Cependant, cette générosité a un coût. L’augmentation des salaires devrait coûter environ 3 trillions de LBP, portant la masse salariale mensuelle totale à environ 10 trillions de LBP. Ces dépenses, qui seront effectuées en USD, représenteront un défi majeur pour la Banque du Liban (BDL), notamment dans un environnement politique et sécuritaire instable. La réussite de cette initiative dépendra largement de la capacité du pays à attirer des flux de devises (provenant des remises, du tourisme, des organisations internationales, etc.) et à augmenter les recettes fiscales.

Cette stratégie salariale, bien qu’ambitieuse, est loin d’être une solution miracle. Elle survient après le désastreux paquet de hausse salariale de 2017, qui avait vu une augmentation de 50 à 100% des salaires publics, contribuant à l’augmentation de la dette publique, à la perte de réserves en devises étrangères et à l’aggravation de la crise actuelle. La question demeure : cette nouvelle initiative marquera-t-elle un tournant dans la gestion de la crise économique au Liban, ou ne fera-t-elle qu’ajouter à la complexité des défis à relever?

Face à une inflation dévorante, ces mesures peuvent offrir un soulagement temporaire aux employés du secteur public et aux retraités. Cependant, elles soulèvent des inquiétudes quant à leur viabilité à long terme et leur impact sur l’économie libanaise déjà fragilisée. Seul le temps dira si cette stratégie audacieuse portera ses fruits ou si elle entraînera le pays dans un cercle vicieux de dépendance financière et d’instabilité économique.

FocusLiban

L’augmentation des salaires au Liban, en particulier celle approuvée en 2017, a eu des conséquences significatives sur l’économie du pays, exacerbant les tensions monétaires et l’inflation. Cette décision, qui visait à améliorer le pouvoir d’achat des employés du secteur public à travers une hausse de 50 à 100% des salaires, a été prise dans un contexte déjà fragile, marqué par un endettement élevé et une gestion économique précaire.

Impact sur l’inflation

L’augmentation des salaires a contribué à une hausse de la demande de biens et services alors que l’offre restait relativement inchangeable à court terme, ce qui a entraîné une pression inflationniste. L’inflation réduit le pouvoir d’achat, annulant partiellement les effets positifs des augmentations de salaires. De plus, le Liban étant fortement dépendant des importations, l’inflation importée a également joué un rôle, avec des coûts plus élevés pour les biens et services étrangers.

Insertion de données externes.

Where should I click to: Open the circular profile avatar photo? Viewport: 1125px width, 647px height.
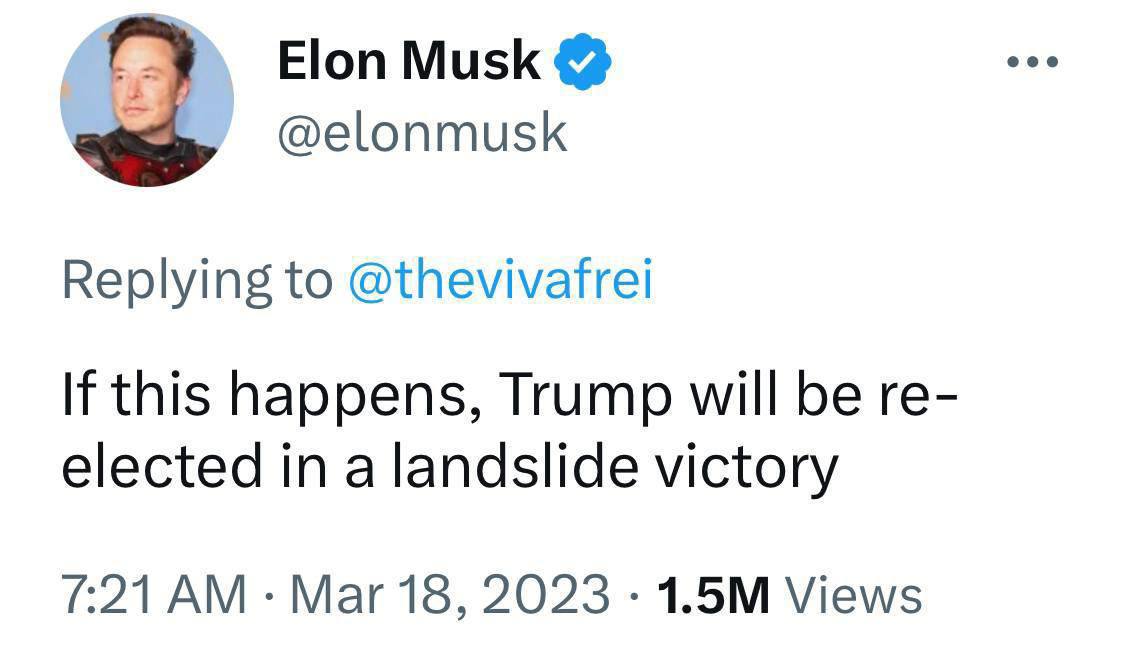coord(146,100)
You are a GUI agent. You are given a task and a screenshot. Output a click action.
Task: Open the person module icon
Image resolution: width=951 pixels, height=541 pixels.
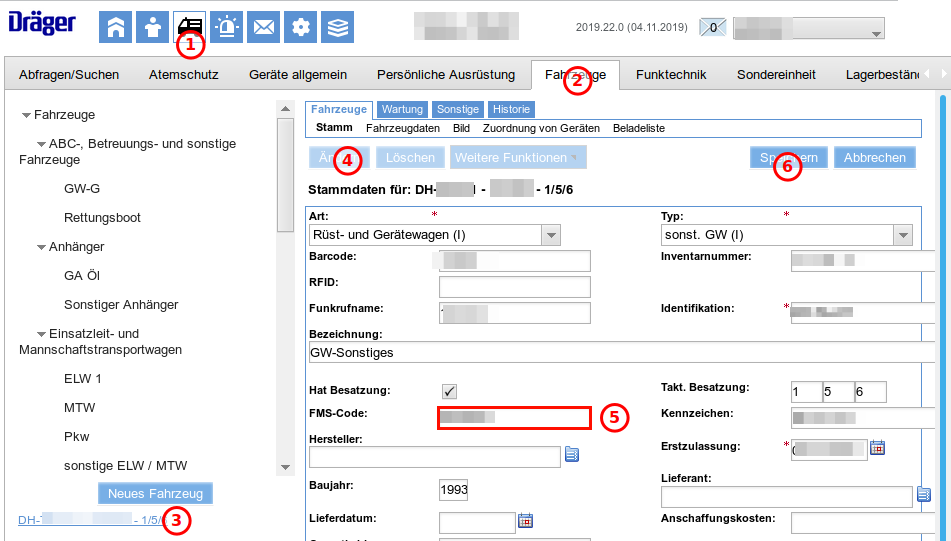pyautogui.click(x=152, y=28)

Effets sur la monnaie et les réserves de change

Le financement de l’augmentation des salaires a mis sous pression les finances publiques et la Banque du Liban (BDL), la banque centrale du pays. Pour couvrir ces dépenses, la BDL a dû puiser dans ses réserves de devises étrangères, ce qui a affaibli sa position et réduit sa capacité à stabiliser la livre libanaise. La dépendance accrue aux injections de devises pour financer les déficits du secteur public a contribué à une dévaluation de la monnaie et à une volatilité accrue sur le marché des changes.

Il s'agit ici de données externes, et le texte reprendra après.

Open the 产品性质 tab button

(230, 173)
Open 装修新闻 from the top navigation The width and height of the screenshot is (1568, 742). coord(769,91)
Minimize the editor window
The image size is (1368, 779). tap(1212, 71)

Conséquences sur la dette publique

Les mesures d’augmentation des salaires ont également eu un impact sur la dette publique du Liban, qui était déjà parmi les plus élevées au monde en proportion du PIB. Le financement des augmentations salariales par l’emprunt a aggravé le fardeau de la dette, limitant la marge de manœuvre fiscale du gouvernement et augmentant les coûts de service de la dette.

Effets à long terme

À long terme, ces politiques ont contribué à éroder la confiance des investisseurs et des institutions financières internationales dans l’économie libanaise. La croissance économique a été entravée par l’instabilité monétaire et fiscale, et le pays a été confronté à des défis croissants pour attirer les investissements étrangers nécessaires à la revitalisation de son économie.

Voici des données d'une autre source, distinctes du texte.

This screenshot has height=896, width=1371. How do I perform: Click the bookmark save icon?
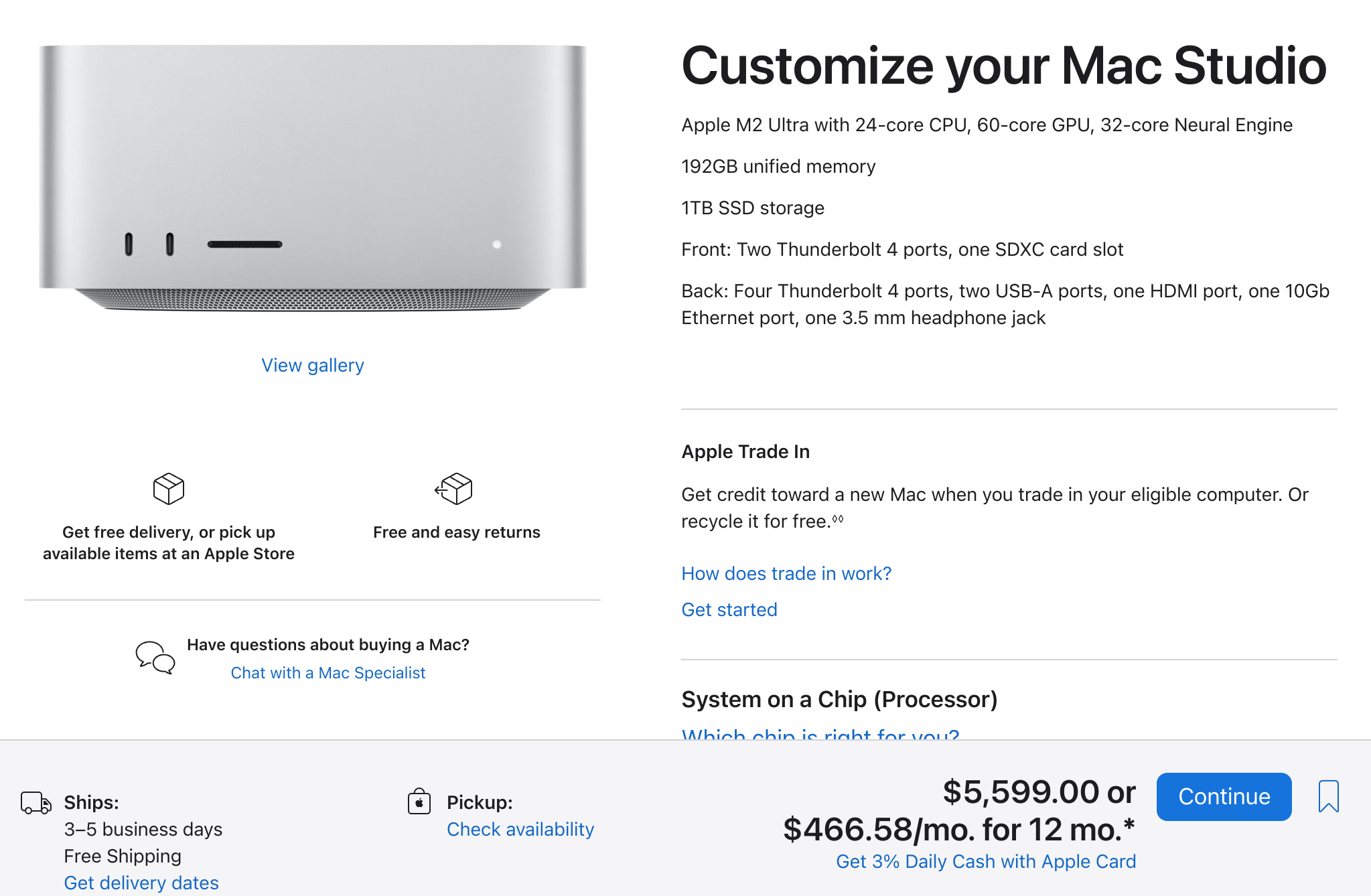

En résumé, bien que les augmentations de salaires aient été envisagées comme une mesure pour améliorer le bien-être des employés du secteur public, elles ont eu des effets pervers, exacerbant les problèmes économiques existants du Liban. Ces décisions ont contribué à une spirale de dévaluation monétaire, d’inflation et de dette publique, mettant en évidence les défis de la mise en œuvre de politiques fiscales et monétaires dans un contexte économique fragile.